Word for word, transcribe the data below.
[Opening MATERIAL SHOWN section]
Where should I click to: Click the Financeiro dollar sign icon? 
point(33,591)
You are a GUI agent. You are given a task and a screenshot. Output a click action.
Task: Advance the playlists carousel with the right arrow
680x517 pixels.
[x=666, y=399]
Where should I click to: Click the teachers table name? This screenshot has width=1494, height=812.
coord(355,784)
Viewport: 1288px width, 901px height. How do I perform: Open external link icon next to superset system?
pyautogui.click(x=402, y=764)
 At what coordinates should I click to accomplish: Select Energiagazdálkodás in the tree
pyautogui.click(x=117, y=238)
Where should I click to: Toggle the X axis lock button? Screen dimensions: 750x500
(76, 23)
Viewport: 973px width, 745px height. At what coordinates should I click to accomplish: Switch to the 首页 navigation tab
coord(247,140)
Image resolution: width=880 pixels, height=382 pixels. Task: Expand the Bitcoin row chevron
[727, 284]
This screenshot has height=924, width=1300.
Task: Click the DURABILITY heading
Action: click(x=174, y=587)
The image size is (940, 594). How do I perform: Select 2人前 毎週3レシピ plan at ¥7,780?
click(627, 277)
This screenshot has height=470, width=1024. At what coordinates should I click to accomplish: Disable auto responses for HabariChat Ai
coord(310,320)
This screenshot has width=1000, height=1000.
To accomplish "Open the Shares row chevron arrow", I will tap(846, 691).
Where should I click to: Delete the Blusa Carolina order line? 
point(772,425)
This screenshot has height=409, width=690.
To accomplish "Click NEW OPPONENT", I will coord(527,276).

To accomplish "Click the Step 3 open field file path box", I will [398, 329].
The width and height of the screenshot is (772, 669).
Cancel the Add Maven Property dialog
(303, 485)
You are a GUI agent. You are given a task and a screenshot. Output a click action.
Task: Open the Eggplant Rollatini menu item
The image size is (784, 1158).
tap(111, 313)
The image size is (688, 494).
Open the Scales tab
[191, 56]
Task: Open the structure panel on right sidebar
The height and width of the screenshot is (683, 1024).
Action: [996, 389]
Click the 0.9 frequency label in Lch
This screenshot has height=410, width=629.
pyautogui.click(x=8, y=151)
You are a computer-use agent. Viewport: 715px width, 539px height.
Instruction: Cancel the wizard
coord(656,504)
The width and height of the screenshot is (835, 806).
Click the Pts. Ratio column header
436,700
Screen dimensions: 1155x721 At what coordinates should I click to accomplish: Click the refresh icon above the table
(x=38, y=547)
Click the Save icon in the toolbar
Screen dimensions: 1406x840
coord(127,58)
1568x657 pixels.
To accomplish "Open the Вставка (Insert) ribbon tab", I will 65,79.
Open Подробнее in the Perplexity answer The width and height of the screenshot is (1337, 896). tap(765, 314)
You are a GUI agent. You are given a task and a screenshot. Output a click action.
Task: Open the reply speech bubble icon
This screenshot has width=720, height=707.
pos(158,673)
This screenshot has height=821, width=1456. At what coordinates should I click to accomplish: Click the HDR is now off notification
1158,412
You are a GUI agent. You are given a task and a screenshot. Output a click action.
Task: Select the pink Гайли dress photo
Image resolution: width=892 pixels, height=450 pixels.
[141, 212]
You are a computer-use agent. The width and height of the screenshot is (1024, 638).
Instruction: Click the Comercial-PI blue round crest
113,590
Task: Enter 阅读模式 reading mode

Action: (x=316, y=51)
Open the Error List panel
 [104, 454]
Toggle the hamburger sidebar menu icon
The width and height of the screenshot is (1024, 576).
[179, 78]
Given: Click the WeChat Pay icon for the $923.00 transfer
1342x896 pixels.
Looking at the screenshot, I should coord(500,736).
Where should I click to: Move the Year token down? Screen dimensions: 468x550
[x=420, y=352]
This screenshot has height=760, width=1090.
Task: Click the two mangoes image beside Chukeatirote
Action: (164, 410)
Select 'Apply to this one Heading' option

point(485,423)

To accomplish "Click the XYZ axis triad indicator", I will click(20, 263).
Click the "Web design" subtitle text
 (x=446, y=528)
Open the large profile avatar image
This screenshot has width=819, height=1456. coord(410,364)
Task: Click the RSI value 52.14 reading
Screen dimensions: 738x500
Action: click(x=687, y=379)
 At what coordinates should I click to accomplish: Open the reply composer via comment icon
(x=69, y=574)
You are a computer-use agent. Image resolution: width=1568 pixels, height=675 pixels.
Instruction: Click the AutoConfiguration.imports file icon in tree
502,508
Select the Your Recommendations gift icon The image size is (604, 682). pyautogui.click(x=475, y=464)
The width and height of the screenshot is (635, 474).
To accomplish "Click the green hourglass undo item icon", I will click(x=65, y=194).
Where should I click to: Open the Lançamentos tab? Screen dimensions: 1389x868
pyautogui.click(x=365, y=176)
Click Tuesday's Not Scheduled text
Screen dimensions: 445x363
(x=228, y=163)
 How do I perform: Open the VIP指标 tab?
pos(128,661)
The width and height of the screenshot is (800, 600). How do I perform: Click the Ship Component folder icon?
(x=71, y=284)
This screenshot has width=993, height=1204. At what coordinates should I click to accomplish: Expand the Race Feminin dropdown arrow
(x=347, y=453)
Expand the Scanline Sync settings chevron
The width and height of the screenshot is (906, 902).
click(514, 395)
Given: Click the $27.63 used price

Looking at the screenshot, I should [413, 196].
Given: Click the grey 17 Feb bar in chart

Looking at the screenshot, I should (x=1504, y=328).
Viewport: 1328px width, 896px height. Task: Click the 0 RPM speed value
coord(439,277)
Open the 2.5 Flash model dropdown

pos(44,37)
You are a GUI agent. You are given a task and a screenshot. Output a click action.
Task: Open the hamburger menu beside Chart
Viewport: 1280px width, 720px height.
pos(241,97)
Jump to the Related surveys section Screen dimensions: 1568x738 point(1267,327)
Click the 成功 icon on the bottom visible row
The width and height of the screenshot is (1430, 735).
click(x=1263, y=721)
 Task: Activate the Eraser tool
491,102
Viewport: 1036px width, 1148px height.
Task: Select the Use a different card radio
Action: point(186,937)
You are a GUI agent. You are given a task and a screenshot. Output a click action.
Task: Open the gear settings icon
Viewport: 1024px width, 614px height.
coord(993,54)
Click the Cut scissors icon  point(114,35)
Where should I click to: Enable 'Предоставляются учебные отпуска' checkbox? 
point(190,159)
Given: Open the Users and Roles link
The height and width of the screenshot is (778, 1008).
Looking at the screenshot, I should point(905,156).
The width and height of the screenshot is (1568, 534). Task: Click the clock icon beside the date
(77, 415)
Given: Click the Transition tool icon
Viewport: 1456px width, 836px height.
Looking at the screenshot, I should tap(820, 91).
[Closing MATERIAL SHOWN section]
• **ANSWER FOR THIS EXERCISE**:
Where should I click to: Click the Financeiro dollar sign icon? 
point(33,591)
You are a GUI agent. You are given a task and a screenshot. Output a click action.
Task: Advance the playlists carousel with the right arrow
680x517 pixels.
[x=666, y=399]
Where should I click to: Click the teachers table name? This screenshot has width=1494, height=812.
coord(355,784)
Viewport: 1288px width, 901px height. How do I perform: Open external link icon next to superset system?
pyautogui.click(x=402, y=764)
 At what coordinates should I click to accomplish: Select Energiagazdálkodás in the tree
pyautogui.click(x=117, y=238)
Where should I click to: Toggle the X axis lock button? Screen dimensions: 750x500
(76, 23)
Viewport: 973px width, 745px height. At what coordinates should I click to accomplish: Switch to the 首页 navigation tab
coord(247,140)
Image resolution: width=880 pixels, height=382 pixels. Task: Expand the Bitcoin row chevron
[727, 284]
This screenshot has height=924, width=1300.
Task: Click the DURABILITY heading
Action: click(x=174, y=587)
The image size is (940, 594). How do I perform: Select 2人前 毎週3レシピ plan at ¥7,780?
click(627, 277)
This screenshot has height=470, width=1024. At what coordinates should I click to accomplish: Disable auto responses for HabariChat Ai
coord(310,320)
This screenshot has width=1000, height=1000.
To accomplish "Open the Shares row chevron arrow", I will tap(846, 691).
Where should I click to: Delete the Blusa Carolina order line? 
point(772,425)
This screenshot has height=409, width=690.
To accomplish "Click NEW OPPONENT", I will coord(527,276).

To accomplish "Click the Step 3 open field file path box", I will [398, 329].
The width and height of the screenshot is (772, 669).
Cancel the Add Maven Property dialog
(303, 485)
You are a GUI agent. You are given a task and a screenshot. Output a click action.
Task: Open the Eggplant Rollatini menu item
The image size is (784, 1158).
tap(111, 313)
The image size is (688, 494).
Open the Scales tab
[191, 56]
Task: Open the structure panel on right sidebar
The height and width of the screenshot is (683, 1024).
Action: [996, 389]
Click the 0.9 frequency label in Lch
This screenshot has height=410, width=629.
pyautogui.click(x=8, y=151)
You are a computer-use agent. Viewport: 715px width, 539px height.
Instruction: Cancel the wizard
coord(656,504)
The width and height of the screenshot is (835, 806).
Click the Pts. Ratio column header
436,700
Screen dimensions: 1155x721 At what coordinates should I click to accomplish: Click the refresh icon above the table
(x=38, y=547)
Click the Save icon in the toolbar
Screen dimensions: 1406x840
coord(127,58)
1568x657 pixels.
To accomplish "Open the Вставка (Insert) ribbon tab", I will 65,79.
Open Подробнее in the Perplexity answer The width and height of the screenshot is (1337, 896). tap(765, 314)
You are a GUI agent. You are given a task and a screenshot. Output a click action.
Task: Open the reply speech bubble icon
This screenshot has width=720, height=707.
pos(158,673)
This screenshot has height=821, width=1456. At what coordinates should I click to accomplish: Click the HDR is now off notification
1158,412
You are a GUI agent. You are given a task and a screenshot. Output a click action.
Task: Select the pink Гайли dress photo
Image resolution: width=892 pixels, height=450 pixels.
[141, 212]
You are a computer-use agent. The width and height of the screenshot is (1024, 638).
Instruction: Click the Comercial-PI blue round crest
113,590
Task: Enter 阅读模式 reading mode

Action: (x=316, y=51)
Open the Error List panel
 [104, 454]
Toggle the hamburger sidebar menu icon
The width and height of the screenshot is (1024, 576).
[179, 78]
Given: Click the WeChat Pay icon for the $923.00 transfer
1342x896 pixels.
Looking at the screenshot, I should coord(500,736).
Where should I click to: Move the Year token down? Screen dimensions: 468x550
[x=420, y=352]
This screenshot has height=760, width=1090.
Task: Click the two mangoes image beside Chukeatirote
Action: (164, 410)
Select 'Apply to this one Heading' option

point(485,423)

To accomplish "Click the XYZ axis triad indicator", I will click(20, 263).
Click the "Web design" subtitle text
 (x=446, y=528)
Open the large profile avatar image
This screenshot has width=819, height=1456. coord(410,364)
Task: Click the RSI value 52.14 reading
Screen dimensions: 738x500
Action: click(x=687, y=379)
 At what coordinates should I click to accomplish: Open the reply composer via comment icon
(x=69, y=574)
You are a computer-use agent. Image resolution: width=1568 pixels, height=675 pixels.
Instruction: Click the AutoConfiguration.imports file icon in tree
502,508
Select the Your Recommendations gift icon The image size is (604, 682). pyautogui.click(x=475, y=464)
The width and height of the screenshot is (635, 474).
To accomplish "Click the green hourglass undo item icon", I will click(x=65, y=194).
Where should I click to: Open the Lançamentos tab? Screen dimensions: 1389x868
pyautogui.click(x=365, y=176)
Click Tuesday's Not Scheduled text
Screen dimensions: 445x363
(x=228, y=163)
 How do I perform: Open the VIP指标 tab?
pos(128,661)
The width and height of the screenshot is (800, 600). How do I perform: Click the Ship Component folder icon?
(x=71, y=284)
This screenshot has width=993, height=1204. At what coordinates should I click to accomplish: Expand the Race Feminin dropdown arrow
(x=347, y=453)
Expand the Scanline Sync settings chevron
The width and height of the screenshot is (906, 902).
click(514, 395)
Given: Click the $27.63 used price

Looking at the screenshot, I should [413, 196].
Given: Click the grey 17 Feb bar in chart

Looking at the screenshot, I should (x=1504, y=328).
Viewport: 1328px width, 896px height. Task: Click the 0 RPM speed value
coord(439,277)
Open the 2.5 Flash model dropdown

pos(44,37)
You are a GUI agent. You are given a task and a screenshot. Output a click action.
Task: Open the hamburger menu beside Chart
Viewport: 1280px width, 720px height.
pos(241,97)
Jump to the Related surveys section Screen dimensions: 1568x738 point(1267,327)
Click the 成功 icon on the bottom visible row
The width and height of the screenshot is (1430, 735).
click(x=1263, y=721)
 Task: Activate the Eraser tool
491,102
Viewport: 1036px width, 1148px height.
Task: Select the Use a different card radio
Action: point(186,937)
You are a GUI agent. You are given a task and a screenshot. Output a click action.
Task: Open the gear settings icon
Viewport: 1024px width, 614px height.
coord(993,54)
Click the Cut scissors icon  point(114,35)
Where should I click to: Enable 'Предоставляются учебные отпуска' checkbox? 
point(190,159)
Given: Open the Users and Roles link
The height and width of the screenshot is (778, 1008).
Looking at the screenshot, I should point(905,156).
The width and height of the screenshot is (1568, 534). Task: Click the clock icon beside the date
(77, 415)
Given: Click the Transition tool icon
Viewport: 1456px width, 836px height.
Looking at the screenshot, I should tap(820, 91).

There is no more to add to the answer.